## Daftar Tugas
A. Menurut renungan Jumat Agung, taman tempat Yesus pergi dalam Injil Yohanes berada di seberang sungai apa?
B. Tolong jelaskan dalam satu sampai tiga kalimat, berdasarkan renungan Jumat Agung, mengapa Getsemani tidak ditemukan dalam kerangka Injil Yohanes.

Rabu, 01 April 2015

DIPERDAMAIKAN MELALUI KEMATIAN KRISTUS

Jumat Agung 2015

Tahun ini narasi sengsara Yesus diambil dari Injil Yohanes. Meskipun secara garis besar kisah penyaliban Yesus boleh dikatakan relatif sama, namun di sana-sini ada perbedaan antara Yohanes dan Injil sinoptik (Matius, Markus, Lukas). Dalam Injil Yohanes sama sekali tidak tergambar bagaimana beratnya Yesus bergumul di taman Getsemani. Yohanes menyebut taman itu berada di seberang sungai Kidron (Yoh.18:1). Lembah Kidron dalam Perjanjian Lama di kenal sebagai sebuah lembah tempat pembuangan patung berhala Asyera, semua yang nazis, mezbah kurban ukupan (2 Taw. 15:16; 29:16; 30:14). Raja Daud menjadikan tempat ini sebagai tempat pelarian dari pasukan Absalom (2 Sam.15:14).

Berbeda dengan Getsemani, taman seberang sungai Kidron tidak menggambarkan krisis Yesus yang sedang gentar, “seperti mau mati rasanya.” Di sini pun tidak terdengar doa, “Ya Bapa, jikalau Engkau mau, ambillah cawan ini dari pada-Ku.” Atau gambaran peluh Yesus yang menjadi seperti titik-titik darah, seperti yang dituturkan Lukas. Dalam tradisi sinoptik, Yesus pergi ke situ untuk bergumul dan berdoa. Yohanes mengisahkan bahwa Yesus pergi ke taman itu setelah selesai Ia berdoa. Apakah Yohanes mengabaikan pergumulan berat Yesus seperti dalam Injil sinoptik? Tidak! Krisis itu telah diselesaikan, jauh sebelum malam penangkapan Yesus. Yohanes mencatatnya, “Sekarang jiwa-Ku terharu. Apa yang harus Kukatakan? Bapa, selamatkanlah Aku dari saat ini? Tidak! Sebab untuk itulah Aku datang. Bapa, muliakanlah nama-Mu! Maka terdengarlah suara dari sorga: ‘Aku telah memuliakan-Nya dan akan memuliakan-Nya lagi” (Yoh.12:27-28).

Menghadapi malam penangkapan-Nya, Yesus sudah tahu pasti. Menghadapi segala fitnah dan dakwaan rekayasa Ia telah sadar betul. Menghadapi siksaan dan kematian yang mengerikan, bagi Yesus bukanlah misteri. Salib, dalam narasi Yohanes bukan sebuah tragedi mengerikan. Salib adalah jalan peninggian dan pemuliaan-Nya (lihat Yoh.12:28 “…akan memuliakan-Nya lagi” ). Salib adalah jalan kembalinya Yesus kepada Sang Bapa! Oleh karena itu Getsemani yang identik dengan derita dan krisis Yesus tidak ditemukan dalam kerangka Injil Yohanes.

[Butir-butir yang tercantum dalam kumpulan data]
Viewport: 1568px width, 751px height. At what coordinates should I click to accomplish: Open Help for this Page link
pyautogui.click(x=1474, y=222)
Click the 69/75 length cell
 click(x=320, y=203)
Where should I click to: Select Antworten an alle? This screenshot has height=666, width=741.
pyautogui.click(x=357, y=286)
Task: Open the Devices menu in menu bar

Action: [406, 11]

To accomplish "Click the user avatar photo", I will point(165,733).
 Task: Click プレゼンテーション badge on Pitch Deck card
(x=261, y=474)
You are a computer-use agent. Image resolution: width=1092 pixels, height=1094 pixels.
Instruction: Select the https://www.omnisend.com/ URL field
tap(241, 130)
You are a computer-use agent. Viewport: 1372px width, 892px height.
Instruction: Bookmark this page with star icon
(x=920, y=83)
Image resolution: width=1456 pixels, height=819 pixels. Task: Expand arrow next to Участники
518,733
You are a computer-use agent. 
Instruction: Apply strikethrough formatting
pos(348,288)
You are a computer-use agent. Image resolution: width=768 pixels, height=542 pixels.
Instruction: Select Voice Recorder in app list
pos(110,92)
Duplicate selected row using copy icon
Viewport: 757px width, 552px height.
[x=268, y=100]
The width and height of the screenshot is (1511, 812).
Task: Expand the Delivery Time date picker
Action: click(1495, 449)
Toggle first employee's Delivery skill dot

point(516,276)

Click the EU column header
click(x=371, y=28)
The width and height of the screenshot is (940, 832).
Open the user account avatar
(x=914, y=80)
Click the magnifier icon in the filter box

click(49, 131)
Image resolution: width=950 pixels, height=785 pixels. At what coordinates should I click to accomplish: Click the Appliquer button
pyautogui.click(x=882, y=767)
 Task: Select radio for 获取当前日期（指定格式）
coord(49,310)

## Hasil Tugas
A. Sungai Kidron (Yoh. 18:1).

B. Dalam narasi Yohanes, salib bukan tragedi yang mengerikan. Salib adalah jalan peninggian dan pemuliaan Yesus serta jalan kembali-Nya kepada Sang Bapa. Krisis pergumulan Yesus pun sudah diselesaikan jauh sebelum malam penangkapan-Nya (Yoh. 12:27-28).